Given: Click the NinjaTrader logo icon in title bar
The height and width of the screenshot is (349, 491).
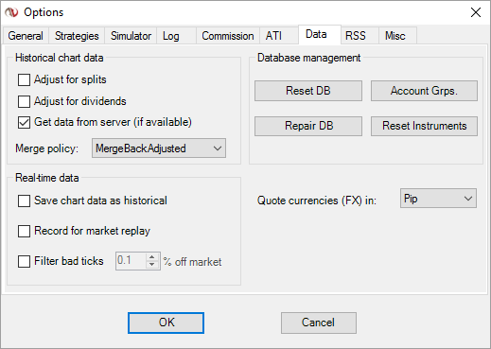Looking at the screenshot, I should coord(11,12).
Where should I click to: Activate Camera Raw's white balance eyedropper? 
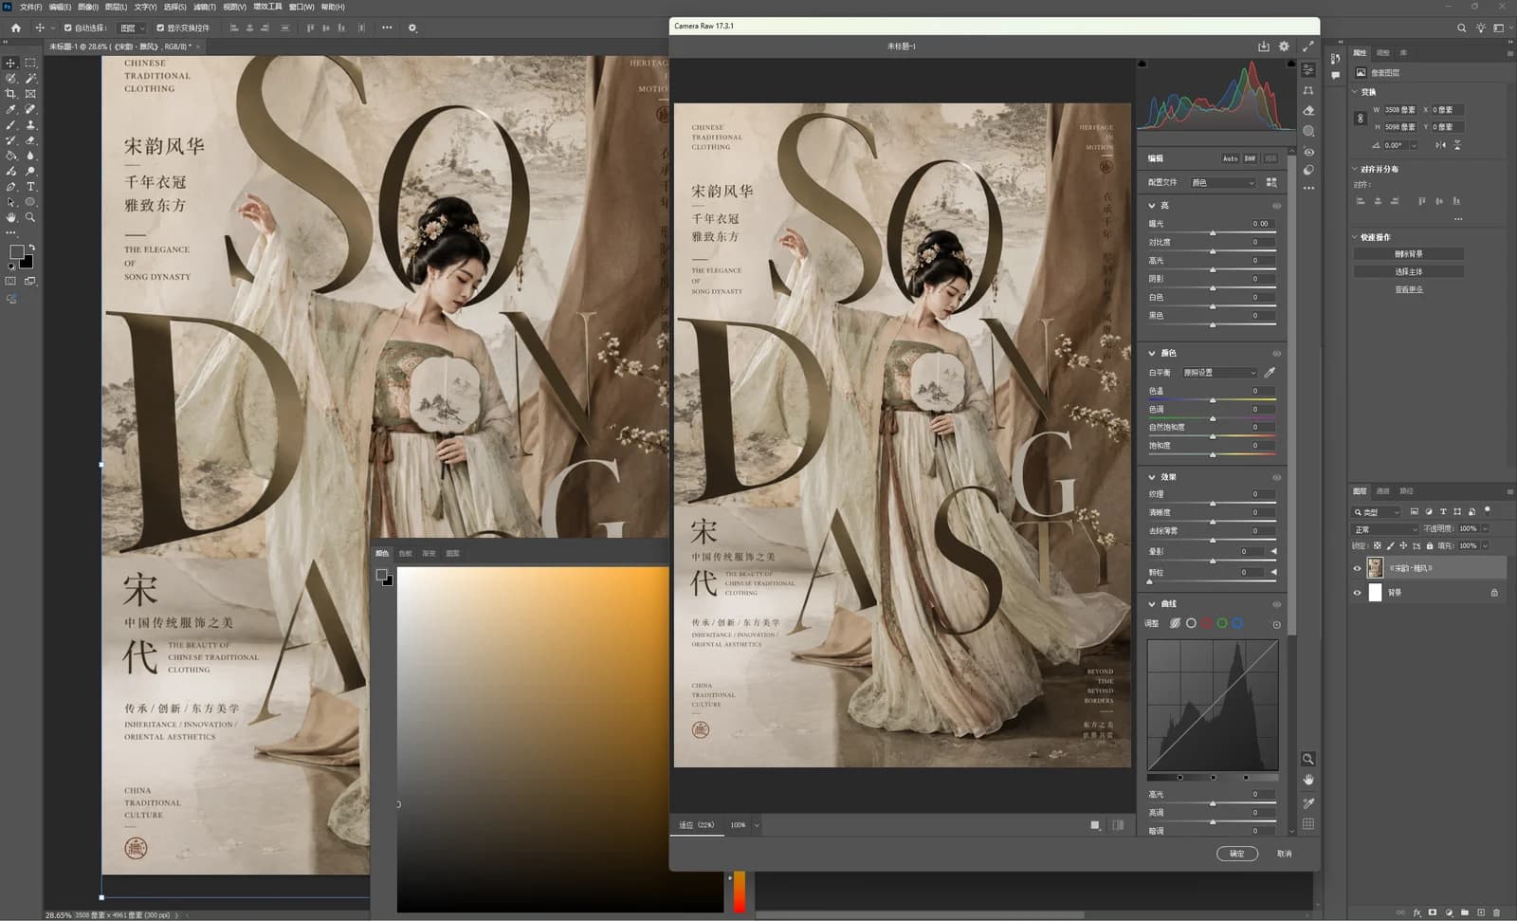click(1270, 373)
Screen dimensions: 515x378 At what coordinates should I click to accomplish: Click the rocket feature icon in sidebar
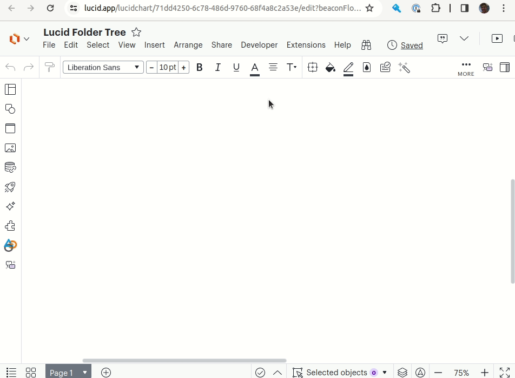pyautogui.click(x=10, y=187)
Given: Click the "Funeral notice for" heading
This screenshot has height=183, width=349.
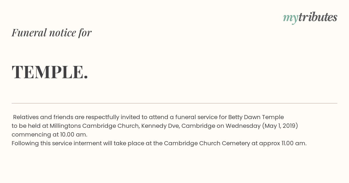Looking at the screenshot, I should pyautogui.click(x=51, y=33).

- **What is required**: Every entry, word for word: repeat it, but skip the images.

- **Output for this task**:
Given: Click the NinjaTrader logo icon in title bar
The height and width of the screenshot is (349, 491).
Looking at the screenshot, I should coord(11,12).
Where should I click to: Activate Camera Raw's white balance eyedropper? 
click(1270, 373)
Screen dimensions: 515x378 At what coordinates should I click to accomplish: Click the rocket feature icon in sidebar
pyautogui.click(x=10, y=187)
Given: Click the "Funeral notice for" heading
This screenshot has height=183, width=349.
Looking at the screenshot, I should pyautogui.click(x=51, y=33).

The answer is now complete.